» Requirement
Report every line of the records that contains the word "dimensions", treating case as significant.

» Data records

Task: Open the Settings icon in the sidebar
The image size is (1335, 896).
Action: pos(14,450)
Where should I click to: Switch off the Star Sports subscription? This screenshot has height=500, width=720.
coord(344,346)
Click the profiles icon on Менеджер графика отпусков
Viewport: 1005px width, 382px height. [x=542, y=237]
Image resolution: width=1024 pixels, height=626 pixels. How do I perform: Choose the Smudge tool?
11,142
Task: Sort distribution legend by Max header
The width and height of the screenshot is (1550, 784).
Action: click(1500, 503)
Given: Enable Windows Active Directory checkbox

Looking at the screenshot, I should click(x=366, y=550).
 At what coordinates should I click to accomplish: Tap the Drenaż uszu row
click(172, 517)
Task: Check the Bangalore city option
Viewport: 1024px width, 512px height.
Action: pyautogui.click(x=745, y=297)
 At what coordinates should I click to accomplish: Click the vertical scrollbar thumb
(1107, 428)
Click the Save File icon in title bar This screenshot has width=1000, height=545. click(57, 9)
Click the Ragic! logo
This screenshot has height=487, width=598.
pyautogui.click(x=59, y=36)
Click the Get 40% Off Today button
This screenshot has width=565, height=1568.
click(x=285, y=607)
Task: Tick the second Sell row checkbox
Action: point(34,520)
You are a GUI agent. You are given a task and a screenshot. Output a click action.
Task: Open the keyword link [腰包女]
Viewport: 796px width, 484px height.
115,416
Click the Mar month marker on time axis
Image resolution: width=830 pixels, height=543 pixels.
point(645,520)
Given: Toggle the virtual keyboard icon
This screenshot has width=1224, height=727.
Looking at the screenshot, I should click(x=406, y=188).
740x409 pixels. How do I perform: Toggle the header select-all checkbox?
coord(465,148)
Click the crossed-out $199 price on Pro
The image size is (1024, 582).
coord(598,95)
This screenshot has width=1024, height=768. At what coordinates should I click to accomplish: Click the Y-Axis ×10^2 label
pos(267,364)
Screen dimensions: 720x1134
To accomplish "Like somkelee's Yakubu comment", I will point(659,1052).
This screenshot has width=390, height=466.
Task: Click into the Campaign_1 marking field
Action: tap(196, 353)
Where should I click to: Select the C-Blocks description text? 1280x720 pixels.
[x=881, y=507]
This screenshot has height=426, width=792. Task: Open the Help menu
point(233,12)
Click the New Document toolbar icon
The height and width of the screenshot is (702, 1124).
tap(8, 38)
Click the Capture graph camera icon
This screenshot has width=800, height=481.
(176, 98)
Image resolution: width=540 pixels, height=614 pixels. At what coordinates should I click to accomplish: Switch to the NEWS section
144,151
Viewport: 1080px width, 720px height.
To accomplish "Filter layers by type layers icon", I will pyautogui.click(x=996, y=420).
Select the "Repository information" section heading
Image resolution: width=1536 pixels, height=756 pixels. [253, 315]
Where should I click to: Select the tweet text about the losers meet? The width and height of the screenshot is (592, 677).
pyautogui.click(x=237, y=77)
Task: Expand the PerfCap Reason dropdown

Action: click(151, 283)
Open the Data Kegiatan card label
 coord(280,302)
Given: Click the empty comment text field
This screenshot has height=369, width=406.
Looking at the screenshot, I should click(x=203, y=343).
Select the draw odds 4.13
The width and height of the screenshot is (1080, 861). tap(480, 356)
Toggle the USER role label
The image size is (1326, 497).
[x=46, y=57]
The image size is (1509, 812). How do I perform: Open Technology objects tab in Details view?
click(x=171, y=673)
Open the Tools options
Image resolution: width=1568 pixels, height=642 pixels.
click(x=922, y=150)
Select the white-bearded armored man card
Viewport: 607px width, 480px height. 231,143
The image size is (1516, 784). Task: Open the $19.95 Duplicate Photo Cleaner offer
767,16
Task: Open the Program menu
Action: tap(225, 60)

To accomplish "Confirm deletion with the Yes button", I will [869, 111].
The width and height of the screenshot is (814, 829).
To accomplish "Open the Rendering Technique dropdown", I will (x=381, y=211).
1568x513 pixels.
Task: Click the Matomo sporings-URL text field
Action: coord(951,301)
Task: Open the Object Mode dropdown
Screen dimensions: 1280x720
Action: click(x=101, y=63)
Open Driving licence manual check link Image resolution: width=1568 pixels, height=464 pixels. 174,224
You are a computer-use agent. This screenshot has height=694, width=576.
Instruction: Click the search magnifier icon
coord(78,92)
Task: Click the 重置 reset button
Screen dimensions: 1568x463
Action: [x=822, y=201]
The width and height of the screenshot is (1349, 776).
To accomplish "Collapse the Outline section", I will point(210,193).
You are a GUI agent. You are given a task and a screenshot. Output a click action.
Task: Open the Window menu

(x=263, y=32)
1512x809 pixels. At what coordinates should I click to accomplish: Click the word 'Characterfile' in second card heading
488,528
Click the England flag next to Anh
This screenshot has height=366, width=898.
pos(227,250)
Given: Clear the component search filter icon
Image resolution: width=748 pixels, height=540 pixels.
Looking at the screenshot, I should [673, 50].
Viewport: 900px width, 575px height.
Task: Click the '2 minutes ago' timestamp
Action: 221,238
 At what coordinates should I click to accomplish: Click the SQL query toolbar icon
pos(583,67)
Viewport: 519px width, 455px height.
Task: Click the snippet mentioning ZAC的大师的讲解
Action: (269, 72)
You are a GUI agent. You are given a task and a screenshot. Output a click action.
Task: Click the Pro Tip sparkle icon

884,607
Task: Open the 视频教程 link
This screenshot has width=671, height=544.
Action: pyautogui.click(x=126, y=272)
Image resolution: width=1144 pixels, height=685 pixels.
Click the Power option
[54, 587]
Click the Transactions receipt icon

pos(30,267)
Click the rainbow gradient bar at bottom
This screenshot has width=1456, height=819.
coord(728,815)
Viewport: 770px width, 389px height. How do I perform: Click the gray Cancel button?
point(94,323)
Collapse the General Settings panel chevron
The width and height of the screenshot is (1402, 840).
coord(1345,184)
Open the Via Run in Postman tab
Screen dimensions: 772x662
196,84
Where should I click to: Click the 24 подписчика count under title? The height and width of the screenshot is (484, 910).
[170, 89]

» Worked solution
Screen dimensions: 720x1134
Screen dimensions: 1280x720
Screen dimensions: 1568x463
Screen dimensions: 772x662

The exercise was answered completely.